At the end, Evans has what might, under other circumstances, have been a real theatrical coup. In theory, the audience is confronted with a choice as to whether to resist. It did force me to engage – but on my own terms. And, to my mind, there should be a real sense of threat, of danger – it should be a very tough choice to make. As a parallel, back in 2003 I was in Washington DC and I attended a peace vigil with a group of Quakers. At one point a police car pulled up and officers came over to us – I'm sure, in retrospect, that there was nothing to be concerned about, but I remember at the time feeling really quite uneasy. This moment here should find something of that unease. It should feel as close to unbearable whatever you do as possible.

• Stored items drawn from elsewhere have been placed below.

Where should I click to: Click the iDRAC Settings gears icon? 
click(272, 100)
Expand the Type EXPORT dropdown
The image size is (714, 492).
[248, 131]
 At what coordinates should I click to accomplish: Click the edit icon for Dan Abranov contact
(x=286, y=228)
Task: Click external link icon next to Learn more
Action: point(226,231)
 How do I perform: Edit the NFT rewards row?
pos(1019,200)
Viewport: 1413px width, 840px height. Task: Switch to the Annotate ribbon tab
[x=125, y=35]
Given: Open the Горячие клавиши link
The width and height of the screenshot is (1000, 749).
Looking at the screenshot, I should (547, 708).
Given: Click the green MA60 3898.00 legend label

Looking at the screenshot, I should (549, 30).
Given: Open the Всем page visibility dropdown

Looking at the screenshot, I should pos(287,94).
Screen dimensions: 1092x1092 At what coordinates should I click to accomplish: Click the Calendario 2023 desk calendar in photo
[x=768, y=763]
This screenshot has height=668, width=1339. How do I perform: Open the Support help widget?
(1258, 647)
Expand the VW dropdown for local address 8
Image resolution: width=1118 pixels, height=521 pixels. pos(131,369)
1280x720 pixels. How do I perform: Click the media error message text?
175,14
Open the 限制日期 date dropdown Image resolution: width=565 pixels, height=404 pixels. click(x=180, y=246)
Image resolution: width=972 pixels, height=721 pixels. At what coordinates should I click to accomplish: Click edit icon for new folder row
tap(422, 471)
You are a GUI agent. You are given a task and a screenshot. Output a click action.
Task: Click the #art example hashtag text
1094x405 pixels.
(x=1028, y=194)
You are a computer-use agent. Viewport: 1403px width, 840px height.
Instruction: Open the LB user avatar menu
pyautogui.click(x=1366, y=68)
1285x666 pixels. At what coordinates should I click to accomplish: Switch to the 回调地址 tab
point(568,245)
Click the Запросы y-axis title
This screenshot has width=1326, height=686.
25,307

Instead, the choice is far too easy – because the play has not made Ui's rise sufficiently frightening, or the audience (or at least me) sufficiently complicit in it in a non-comic sense. It might also be suggested that possibilities for resistance or complicity are far more complex than this ending allows for (Ronald Harwood's outstanding Taking Sides set in the same period with which Brecht was concerned is a good example).

From past experience I know this can be a chilling, powerful play with contemporary resonance. In our present moment, it wasn't a bad idea of the Donmar to revive it. But sadly, this is a revival that misses its marks. As so often, throwing out the subtlety proves mistaken. A missable, and as far as I was concerned not terribly fun, evening.